Born on 12 December 1863 in Løten in the Norwegian province of Hedmark, Munch first embarked on an architectural course before deciding in 1881 to attend the school of drawing. Introduced to naturalistic open-air painting by Christian Krohg and Frits Thaulow, he was, from the middle of the decade, increasingly influenced by the circle of the writer Hans Jæger, who in his works attached great importance to subjectivity and self-observation. This strengthened Munch in his endeavours to orient the content of his pictures to his own, deeply pessimistic world view, which, since his childhood, had been characterized by fears and anxieties of many kinds. In order to underscore the emotions that speak from his works, and to give his painting an ever stronger symbolic content, Munch filled his pictures with expressively concentrated metaphors. Thus, in his pictorial world, expression is given to the constant feeling of threat from death and disease, and no less is the beholder confronted time and again with motifs whose sexual undertone is unmistakable – a pointer to the artist’s problematic relationship with women.

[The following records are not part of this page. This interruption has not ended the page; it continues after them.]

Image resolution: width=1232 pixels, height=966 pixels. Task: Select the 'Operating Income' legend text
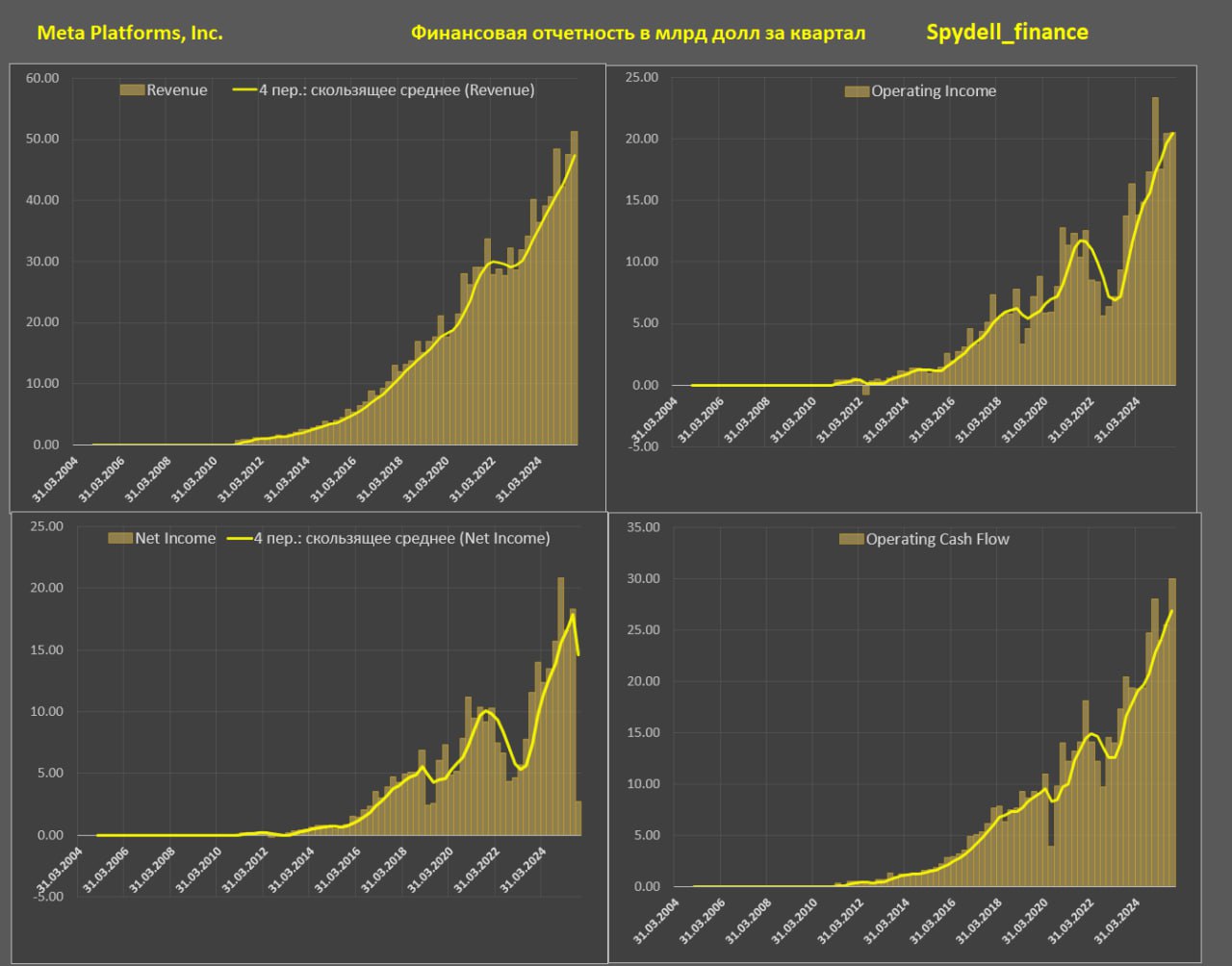pyautogui.click(x=934, y=91)
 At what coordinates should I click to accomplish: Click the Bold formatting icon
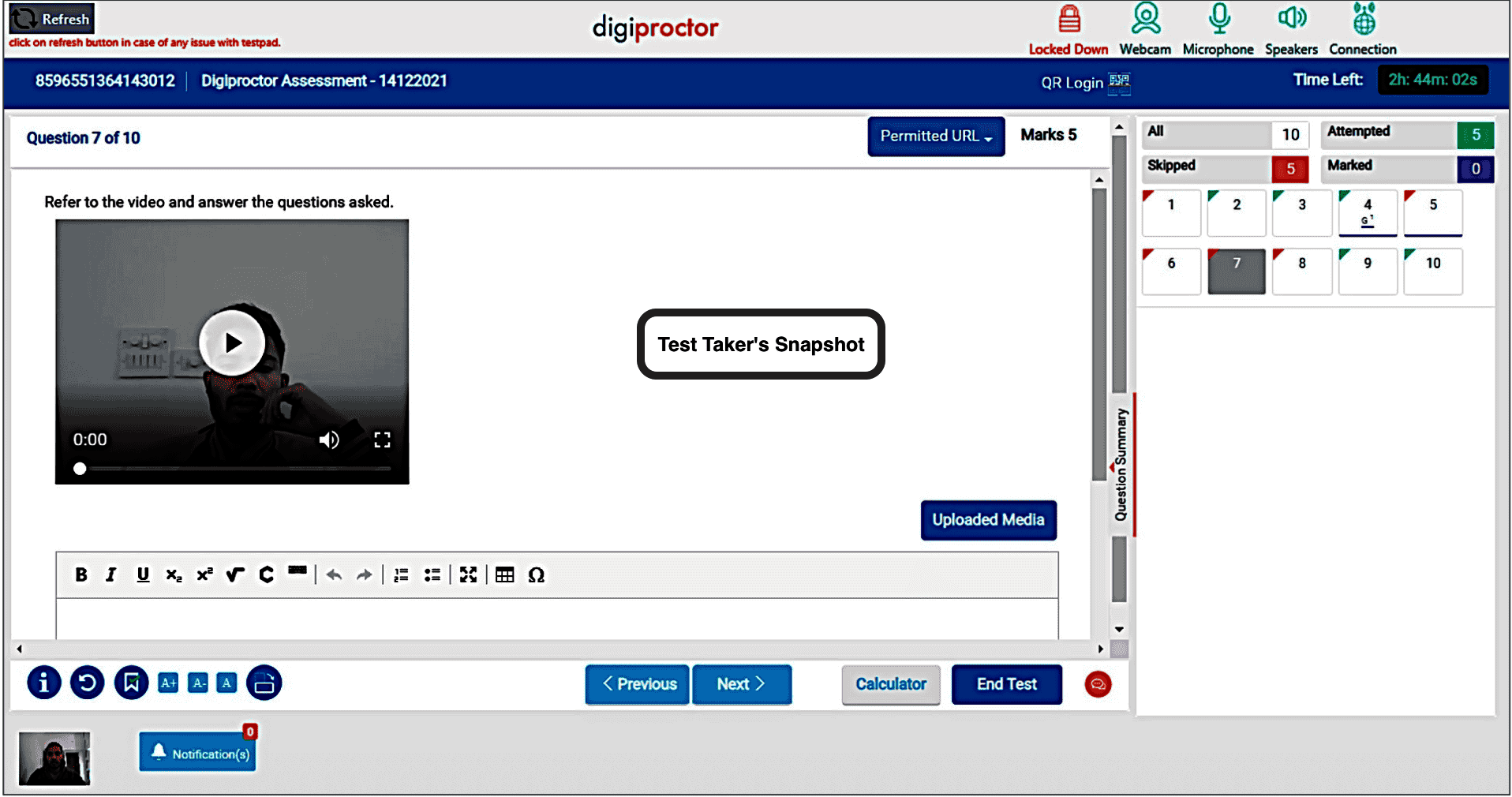[x=81, y=575]
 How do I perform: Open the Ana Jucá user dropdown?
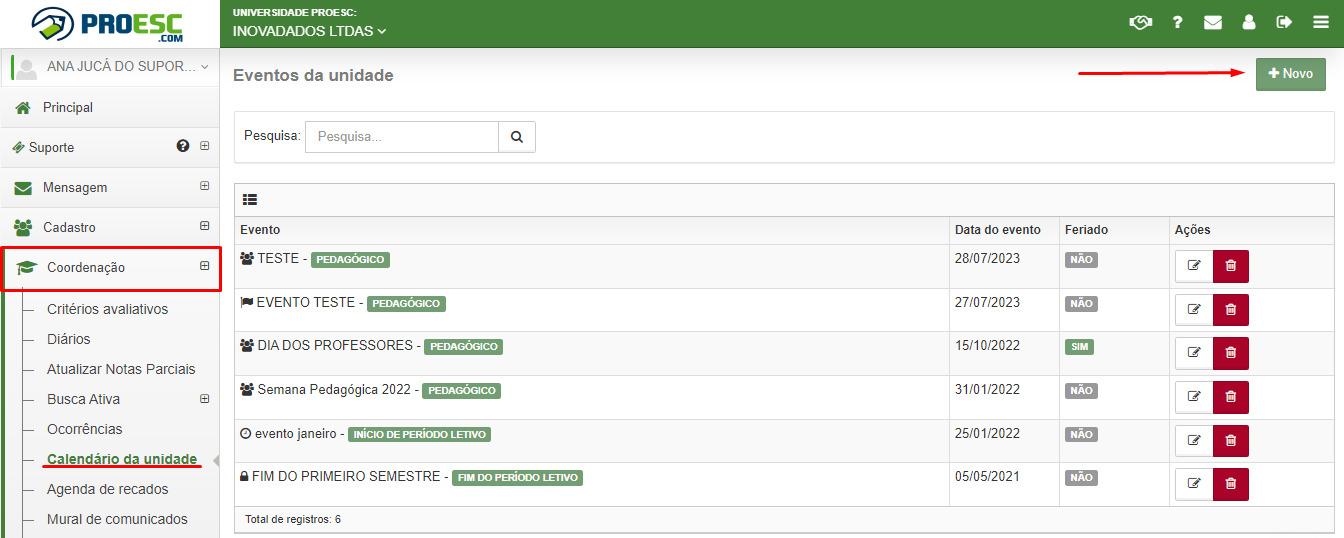[x=110, y=67]
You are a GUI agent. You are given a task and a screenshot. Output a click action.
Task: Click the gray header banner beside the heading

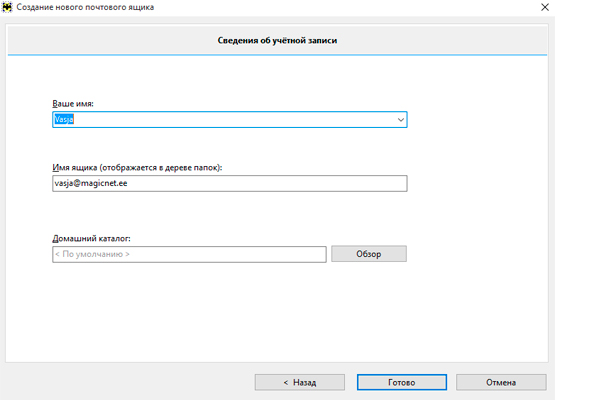(x=440, y=40)
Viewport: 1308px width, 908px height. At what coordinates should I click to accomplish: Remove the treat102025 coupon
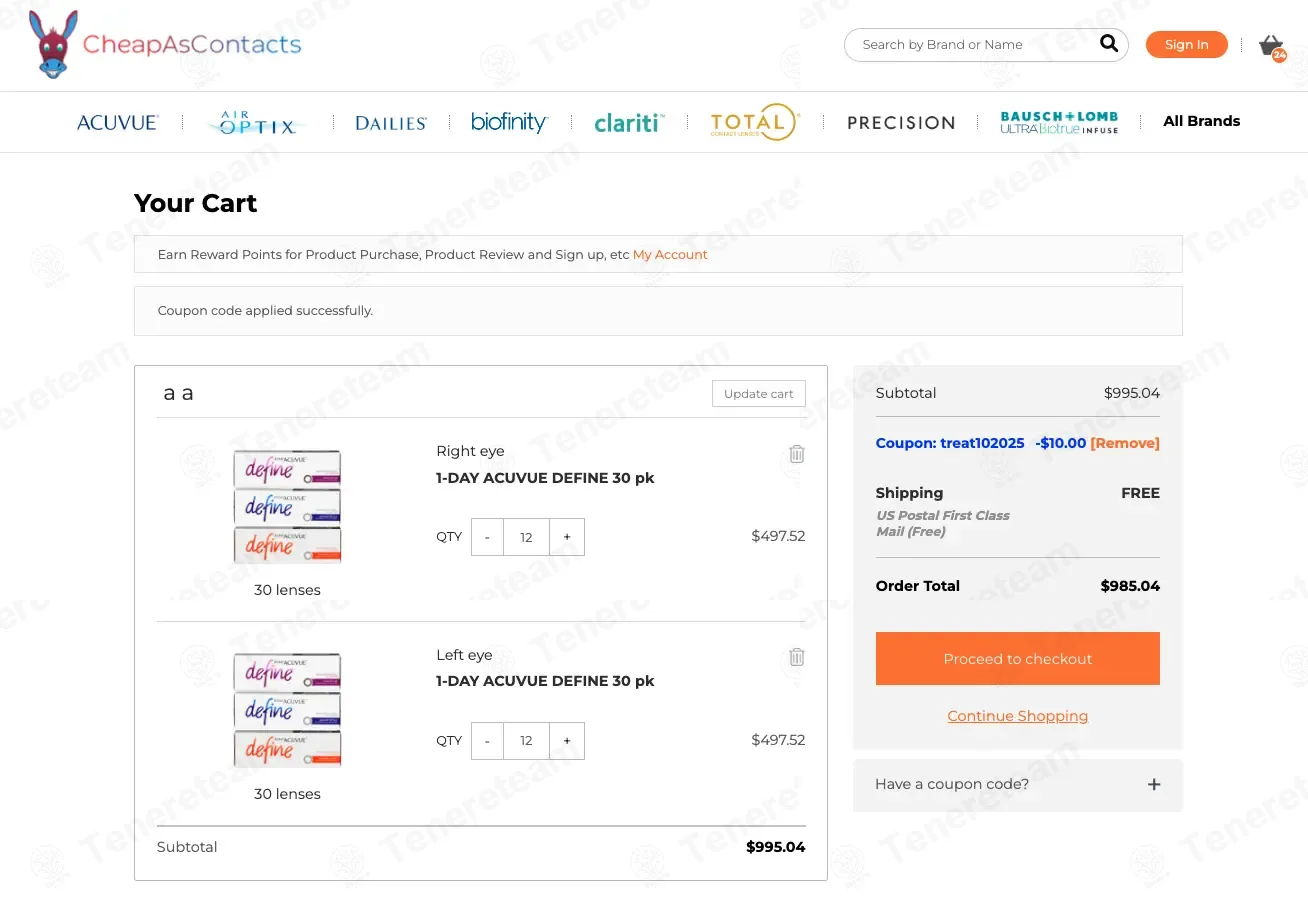click(1125, 443)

From 1885, Munch paid a number of visits to Paris, where he absorbed inspirations from contemporary French art. Inspired by artists such as Paul Gauguin, Henri de Toulouse-Lautrec and Vincent van Gogh, he further developed his symbolistic and expressive style of painting.

Following a nervous breakdown in the autumn of 1908 and subsequent treatment in a psychiatric clinic in Copenhagen, the artist withdrew to his property in Ekely, outside Oslo. However his works were honoured by his being given a room of their own at the Sonderbund Exhibition in Cologne in 1912 – a distinction accorded to no other living artist apart from Picasso and Signac. In 1937 the Nazis classified his art as ‘degenerate’, and a total of 82 of his works were confiscated. Also, an eye disease in 1930 had temporarily prevented him from painting. Munch died on 23 January 1944 at his home in Ekely. As the pioneer of Expressionism, this Norwegian painter also, and especially, influenced German art.